The hate merchants at The Family Foundation - Virginia's affiliate to Focus on the Family and Family Research Council, a registered hate group - and its prostitute like puppets in the Republican Party of Virginia have been gleefully celebrating the anti-gay adoption bill that was rammed through the Virginia General Assembly last week. Some suggest that this example of GOP arrogance and overreaching may come back to bite the Christofascists as early as November when sane and moderate Virginians may retaliate by voting against GOP candidates. But, as Timothy Kincaid suggests at Box Turtle Bulletin, the provisions in the bill that allow religious based discrimination could ultimately be used against Christianists seeking to adopt. Polls show that among the larger public, few groups are viewed as negatively as the Christian Right. It would be all to sweet to have some uber-Christians denied adoption and/or foster care placements due to their extremism. Here are highlights of Kincaid's analysis:

Anti-gay activists in Virginia are dancing with delight. They stood up to Teh HomoSEXshull Agenduh and showed them librulls that they don’t cotton to Teh Ghey so much in the Old Dominion State. The Virginia Senate Republicans, who have a strong majority in that red red state, just passed a bill allowing adoption agencies to deny access to gay couples or individuals on religious grounds.

Except, of course, they couldn’t just say “No gays! We hate ‘em” so they couched their bill in language of “religious freedom”. And in their arrogance, they never stopped to consider how else this bill could be used. Look at the wording:

No private child-placing agency shall be required to consider or consent to any placement of a child for foster care or adoption when the proposed placement would conflict with the religious tenets of any sponsor of the agency or other organization or institution with which the child-placing agency is affiliated or associated. The Commissioner shall not deny an application for an initial license or renewal of a license or revoke the license of a private child-placing agency solely on the grounds that the agency has refused to consider or consent to any placement of a child for foster care or adoption in such cases. Refusal of a private child-placing agency to consider or consent to any placement of a child pursuant to this section shall not form the basis of any claim for damages. [emphasis added]

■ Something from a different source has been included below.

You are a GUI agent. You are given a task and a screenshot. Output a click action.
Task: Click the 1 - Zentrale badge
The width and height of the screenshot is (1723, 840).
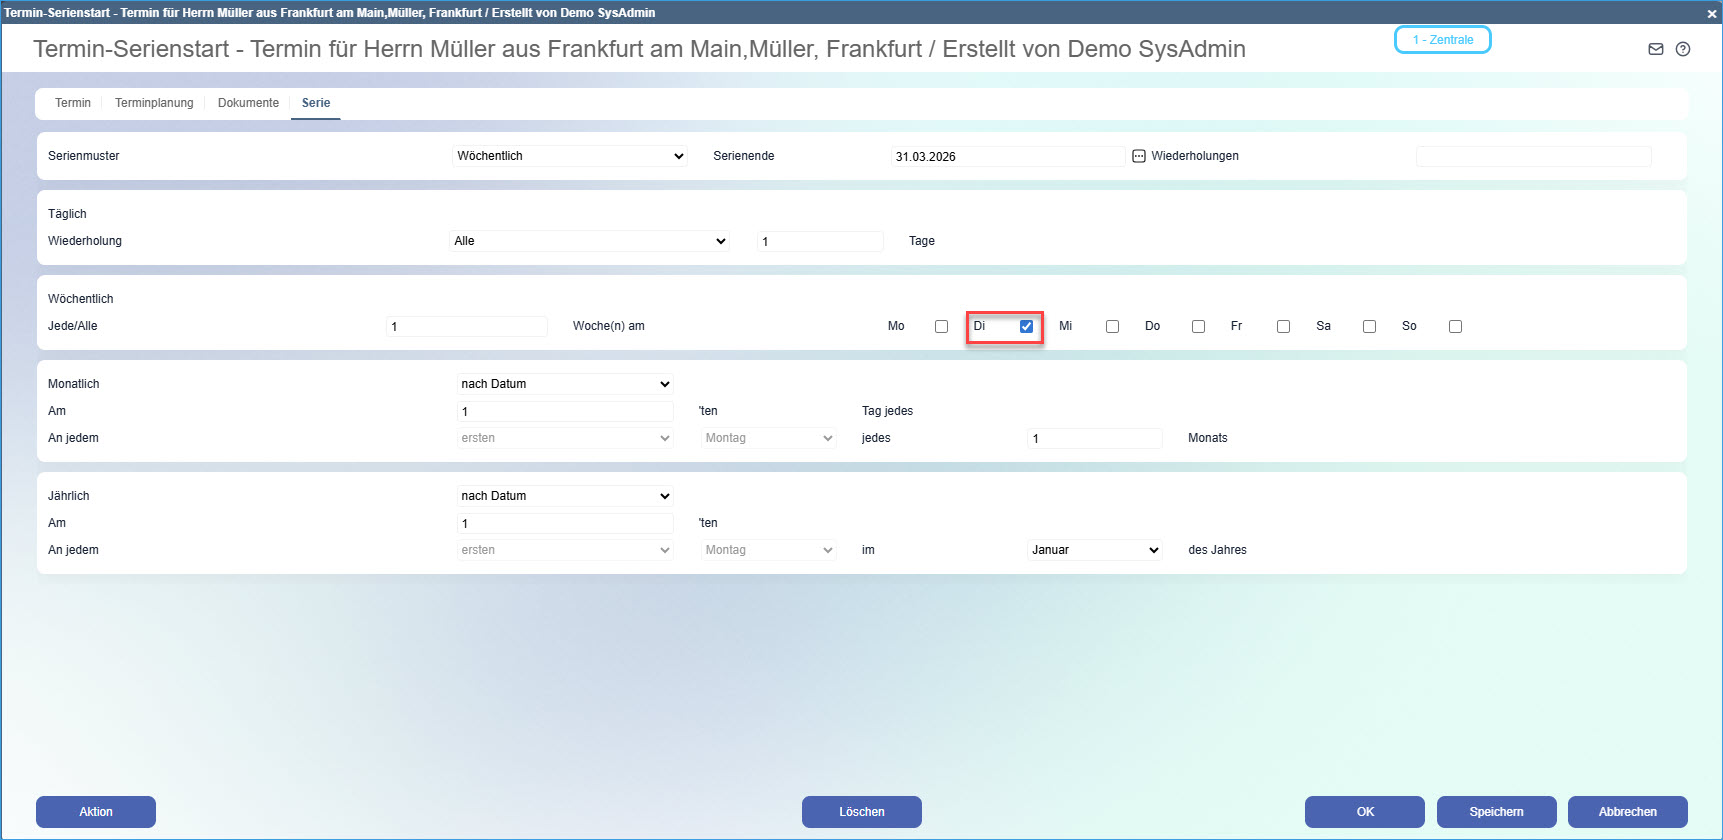click(x=1442, y=40)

Now I’m sure that all those good ol’ Southern Baptist boys thought that this gave them the power to discriminate. It did. . . . . But it also empowered others to find that certain cultural views are repressive and dangerous to children and that their faith prohibits the exposure of children to that element. For example, Quakers may find that military families are unfit based on their religious beliefs. . . . And we know that Mormons will be automatically disqualified from most taxpayer-funded but church-administered adoption or fostering programs.

If your entire faith system consists of nothing more than “I hate those people over there”, I promise you that you can find others who agree and who will happily join together, form a church, and say that God told them so. Only a pack of fools would look at that reality and decide that the widely ranging, vastly differing, and often irrational beliefs and rules about a subject which is, by its very nature, unknowable is the basis on which adoption and fostering policy would be based.

And let’s be real. Who works in the child advocacy field, anyway? Sure, there are a few good family-first quote Leviticus fire-brands, but it’s mostly a bunch of bleeding heart liberals. And you know, you just know, that the real losers in this deal are going to be the idiots who just voted for the thing.

Let's hope that anti-Christianist bias grows and this law ends up being used against them. Or at least until it gets struck down as unconstitutional.